LOW DENSITY POLYETHYLEN (LDPE)
 Sifat mekanis jenis plastik LDPE adalah kuat, agak tembus cahaya, fleksibel dan permukaan agak berlemak. Pada suhu di bawah 60OC sangat resisten terhadap senyawa kimia, daya proteksi terhadap uap air tergolong baik, akan tetapi kurang baik bagi gas-gas yang lain seperti oksigen, sedangkan jenis plastik HDPE mempunyai sifat lebih kaku, lebih keras, kurang tembus cahaya dan kurang terasa berlemak.

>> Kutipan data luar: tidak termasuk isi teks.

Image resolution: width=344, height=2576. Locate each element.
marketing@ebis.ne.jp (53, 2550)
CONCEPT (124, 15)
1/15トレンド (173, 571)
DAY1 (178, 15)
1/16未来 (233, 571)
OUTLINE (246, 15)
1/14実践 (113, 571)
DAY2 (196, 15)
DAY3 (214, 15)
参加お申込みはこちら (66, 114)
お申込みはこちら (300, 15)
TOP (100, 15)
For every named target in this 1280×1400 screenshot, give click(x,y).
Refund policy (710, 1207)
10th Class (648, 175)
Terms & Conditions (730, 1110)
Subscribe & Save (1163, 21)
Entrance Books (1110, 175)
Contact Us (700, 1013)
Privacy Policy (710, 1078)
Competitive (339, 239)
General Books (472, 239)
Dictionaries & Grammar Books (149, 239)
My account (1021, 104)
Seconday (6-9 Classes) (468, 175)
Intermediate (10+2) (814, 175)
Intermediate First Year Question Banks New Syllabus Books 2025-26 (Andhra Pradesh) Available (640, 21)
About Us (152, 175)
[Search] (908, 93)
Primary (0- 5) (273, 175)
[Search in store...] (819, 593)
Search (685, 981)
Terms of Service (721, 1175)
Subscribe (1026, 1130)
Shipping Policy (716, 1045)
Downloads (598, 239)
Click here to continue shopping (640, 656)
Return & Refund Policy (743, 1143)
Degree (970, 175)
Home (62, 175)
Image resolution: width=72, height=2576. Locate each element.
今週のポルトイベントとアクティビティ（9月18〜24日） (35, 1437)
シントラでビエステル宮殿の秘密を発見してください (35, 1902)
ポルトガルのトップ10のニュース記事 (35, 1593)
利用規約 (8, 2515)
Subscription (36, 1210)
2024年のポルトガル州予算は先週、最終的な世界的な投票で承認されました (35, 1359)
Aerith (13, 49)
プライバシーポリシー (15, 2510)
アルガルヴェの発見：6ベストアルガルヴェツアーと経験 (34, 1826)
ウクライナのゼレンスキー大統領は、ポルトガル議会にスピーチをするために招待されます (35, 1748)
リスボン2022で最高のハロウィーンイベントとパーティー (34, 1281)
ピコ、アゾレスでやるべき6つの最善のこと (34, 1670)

2.3.3        HIGH DENSITY POLYETHYLEN (HDPE)

Pada polietilen jenis low density terdapat sedikit cabang pada rantai antara molekulnya yang menyebabkan plastik ini memiliki densitas yang rendah, sedangkan high density mempunyai jumlah rantai cabang yang lebih sedikit dibanding jenis low density. Dengan demikian, high density memiliki sifat bahan yang lebih kuat, keras, buram dan lebih tahan terhadap suhu tinggi. Ikatan hidrogen antar molekul juga berperan dalam menentukan titik leleh plastic (Harper, 1975).

POLYPROPILENA
 Polipropilen sangat mirip dengan polietilen dan sifat-sifat penggunaannya juga serupa (Brody, 1972). Polipropilen lebih kuat dan ringan dengan daya tembus uap yang rendah, ketahanan yang baik terhadap lemak, stabil terhadap suhu tinggi dan cukup mengkilap (Winarno dan Jenie, 1983). Monomer polypropilen diperoleh dengan pemecahan secara thermal naphtha (distalasi minyak kasar) etilen, propylene dan homologues yang lebih tinggi dipisahkan dengan distilasi pada temperatur rendah. Dengan menggunakan katalis Natta- Ziegler polypropilen dapat diperoleh dari propilen (Birley, et al., 1988).